The MPPT strategy is used to determine the reference value for Ps. Using this strategy makes the reference value for Ps change according to the change in WS, and the same goes for the measured value of Ps. Also, using the MPPT strategy makes the torque and current change according to the change in the shape of the WS, which is a positive thing that allows obtaining maximum values.

In the CFPC-PWM technique, Fuzzy 3 and Fuzzy 4 are used to calculate the voltage reference values(Vdr* and Vqr*) according to Eq. (24). It is noted that the calculation of these reference values is not linked to the system parameters, which makes the CFPC-PWM technique more robust.

$$\left\{\begin{array}{c}{V}_{qr}^{*}=(Fuzzy\, 4\left({e}_{Iqr}\right))\\ {V}_{dr}^{*}=(Fuzzy\, 3 \left({e}_{Idr}\right))\end{array}\right.$$
(24)

where, \({e}_{Idr}\) and \({e}_{Iqr}\) are the surface or error of the DFIG rotor current.

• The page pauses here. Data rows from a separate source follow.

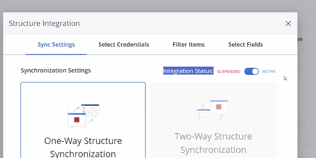Click the SUSPENDED status label
Image resolution: width=316 pixels, height=158 pixels.
click(x=228, y=72)
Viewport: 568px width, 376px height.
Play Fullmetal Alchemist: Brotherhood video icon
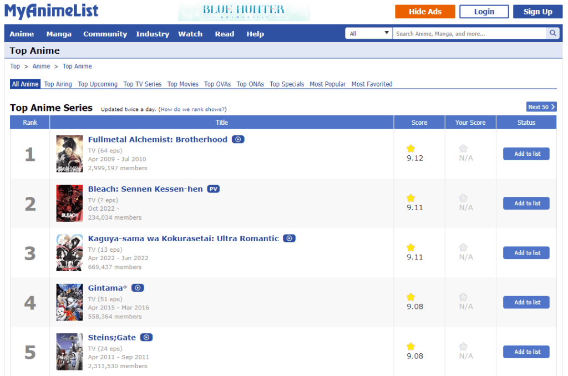click(238, 140)
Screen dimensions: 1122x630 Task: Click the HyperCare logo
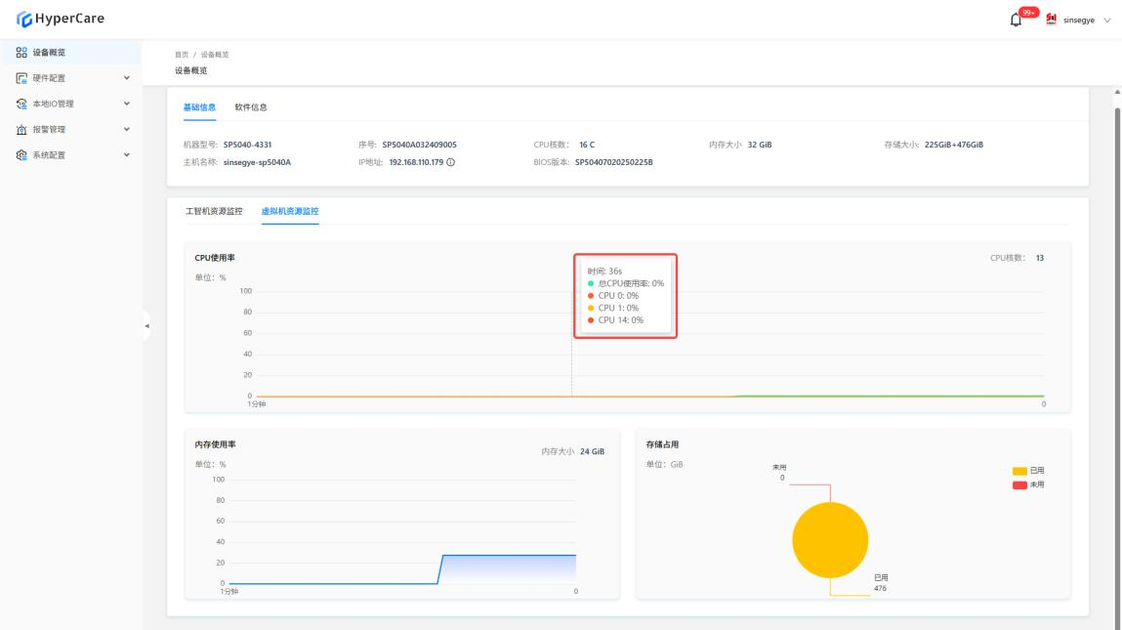(61, 20)
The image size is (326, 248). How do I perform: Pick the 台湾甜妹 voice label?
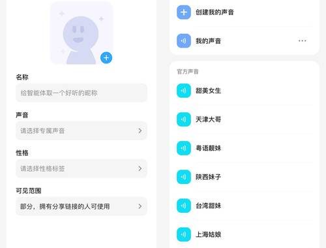tap(208, 206)
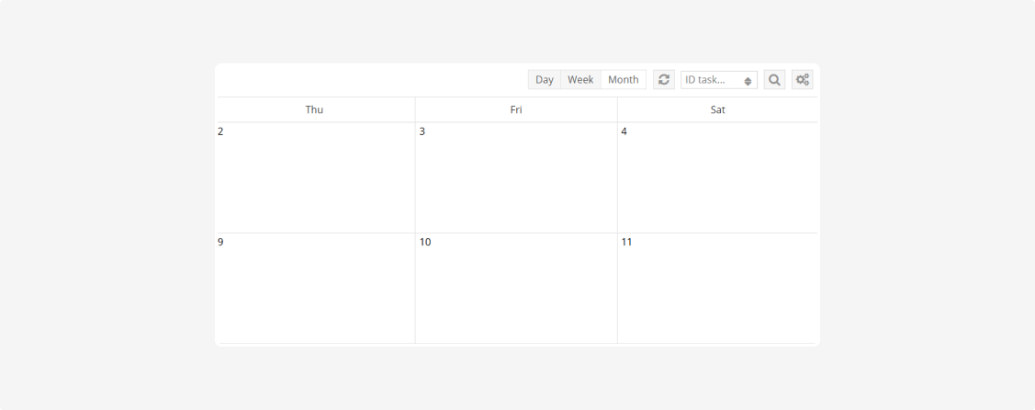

In the proposed CFPC-PWM strategy, the reference values of the voltage are calculated based on the line values of the currents, which makes this strategy completely different from other strategies, especially the DPC-PI of the DFIG strategy. Therefore, this designed CFPC-PWM strategy is considered a new strategy and has not been discussed before, as it does not use the parameters of the system under study, which makes it give excellent results in the event of a fault in the system. From a first look at this proposed CFPC-PWM strategy, it can be said that the number of gains is negative for this strategy, as there is a significant number of gains as a result of using four FL-type controllers, and in each controller there are 3 gains, making their total 12 gains.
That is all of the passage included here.